A Chacina de Pau D’Arco gerou uma contradição entre membros do judiciário e do Ministério Público, especialmente entre magistrados da esfera estadual com a federal.


Após a repercussão negativa da suspensão da prisão preventiva de 15 policiais envolvidos na Chacina, a presidente do Superior Tribunal de Justiça (STJ), ministra Laurita Vaz, decidiu no dia 22 de dezembro pelo retorno de oito policiais a prisão preventiva, com o argumento de que os policiais em liberdade colocam em risco a ordem pública e o processo judicial da Chacina. Interpretação esta distinta dos magistrados do TJPA, que na decisão dos dias 18 e 19 de dezembro de concessão do habeas corpus aos policiais alegaram que inquérito policial já havia sido concluído.
Cabe relembrar que as primeiras prisões no caso ocorreram no dia 10 de julho do ano passado, quando o juiz da Comarca de Redenção, Haroldo Silva da Fonseca, decretou a prisão preventiva de 13 policiais (11 militares e dois civis) envolvidos na Chacina a pedido do Ministério Público. Menos de um mês depois, o juiz substituto da mesma Comarca, Jun Kobata, suspendeu a prisão preventiva dos 13 policiais, colocando-os em liberdade.
No dia 26 de setembro, 15 policiais (13 militares e dois civis) foram presos preventivamente pelo seu envolvimento na Chacina. Os policiais foram denunciados pelos crimes de homicídio consumado, homicídio tentado, tortura, associação criminosa e fraude processual. Ao todo 17 policiais civis e militares – de 29 que integraram a operação – foram denunciados pelo Ministério Público pela sua participação na Chacina de Pau D’Arco.
A decisão do judiciário do velho Estado de manter em liberdade os sete policiais ignora intencionalmente o farto material pericial e os depoimentos de sobreviventes comprovando a participação dos policiais (e não apenas esses sete) na execução bárbara e hedionda dos dez camponeses. Além disso, as investigações e o processo judicial focam apenas nos executores da Chacina, não aprofundando as investigações sobre os possíveis mandantes, fazendo assim vista grossa sobre o poder dos latifundiários na região sul e sudeste do Pará. Estes dois fatos são exemplos didáticos de como o judiciário e os seus membros são instrumentos fundamentais para a consolidação e manutenção dos interesses de classe dos latifundiários. Exemplos que ensinam ao povo a não nutrir ilusões com este podre judiciário.
Luta continua e avança
A consequente direção da LCP do Sul do Pará e Tocantins aliada à combatividade dos camponeses do Acampamento Jane Júlia e o seu desejo de vingar o sangue derramado de seus familiares e companheiros de luta tem possibilitado a retomada da fazenda Santa Lúcia e a manutenção da posse de parte das terras, frente a um cenário de um verdadeiro pacotaço de mandados de reintegração de posse emitidos pelo judiciário a serem cumpridos em mais de 20 fazendas no sul e sudeste do estado.

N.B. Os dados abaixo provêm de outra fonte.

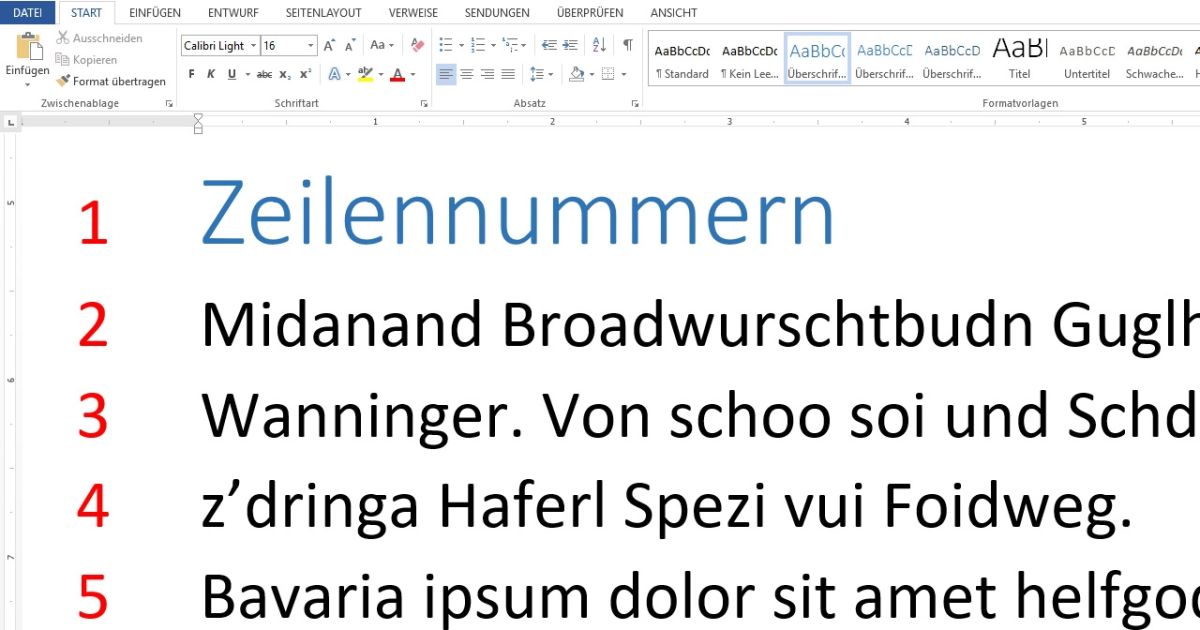The height and width of the screenshot is (630, 1200).
Task: Open the DATEI menu
Action: (x=27, y=12)
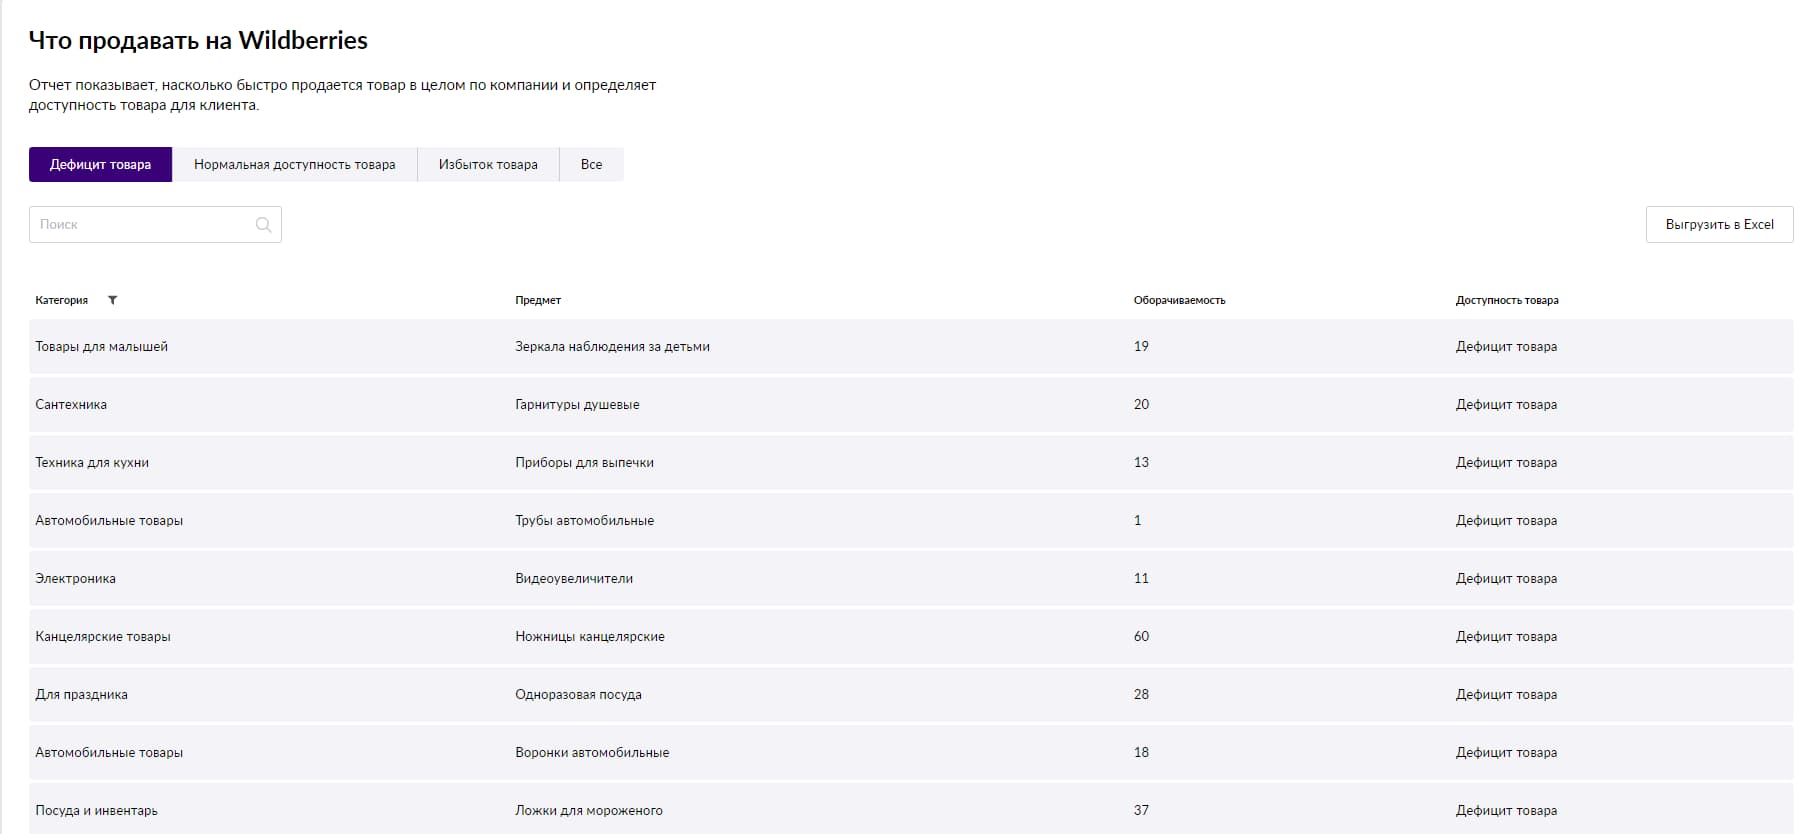
Task: Show the Все tab
Action: 591,165
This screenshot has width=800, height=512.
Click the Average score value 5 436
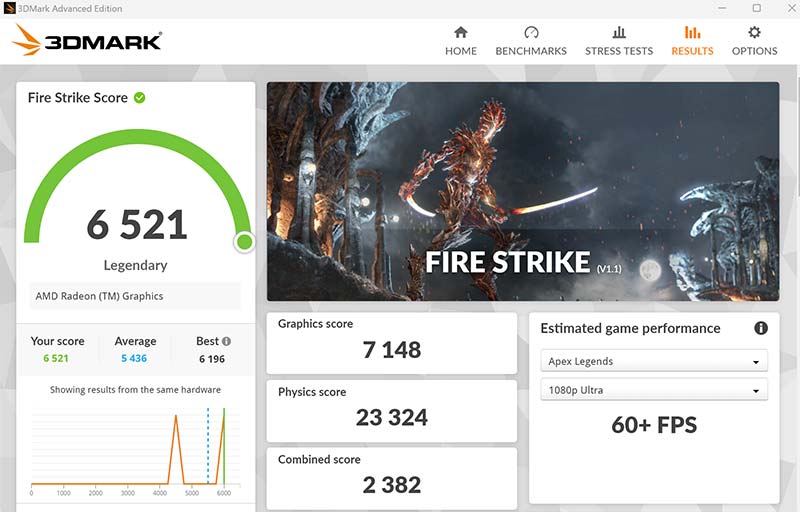(135, 358)
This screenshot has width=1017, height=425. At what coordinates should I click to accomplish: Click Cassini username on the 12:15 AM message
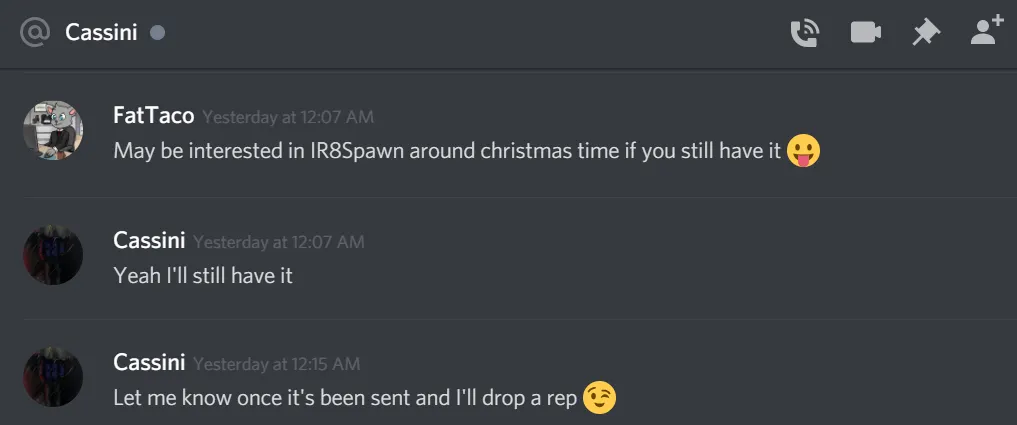pyautogui.click(x=149, y=363)
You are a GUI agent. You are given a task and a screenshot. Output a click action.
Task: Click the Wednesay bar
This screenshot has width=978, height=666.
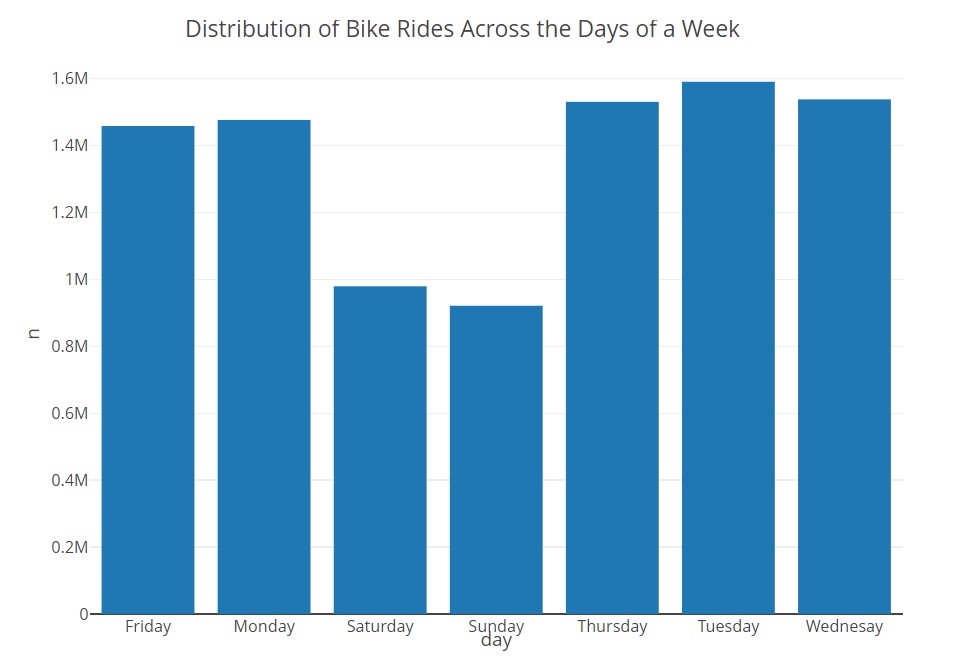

A elevação da organização do movimento camponês combativo na região, como em Pau D’Arco, Redenção e Xinguara, foi uma das vitórias alcançadas pelo histórico Encontro Camponês do Sul do Pará.
O evento foi um importante espaço no qual se travou intensa luta político-ideológica para afirmar como orientação do movimento camponês combativo a conquista da terra e a destruição do latifúndio – expresso, por exemplo, pelas consignas Conquistar a terra! Destruir o latifúndio! e Tomar todas as terras do latifúndio! – e a incorporação cada vez maior, em quantidade e qualidade, de camponeses na luta pela Revolução Agrária, primeira fase da Revolução de Nova Democracia em nosso país, único caminho para a real libertação e mudança de vida do povo brasileiro.
Os camponeses do Acampamento Jane Júlia, com o apoio da LCP do Sul do Pará e Tocantins, seguem lutando, se organizando e avançando no objetivo de assegurar a posse das terras da fazenda Santa Lúcia. As famílias vão se organizando e produzindo sem o apoio dos órgãos do velho Estado, da burocracia sindical e de partidos eleitoreiros. Os camponeses têm se apoiado em suas próprias forças, na força da coletividade e na solidariedade de outras comunidades camponesas e de movimentos populares da cidade. Assim, esses aguerridos camponeses resistem dentro das terras retomadas e com muita luta e combatividade enfrentam corajosamente a campanha de terror e difamação praticada pelo conluio entre latifúndio, velho Estado e monopólio da imprensa.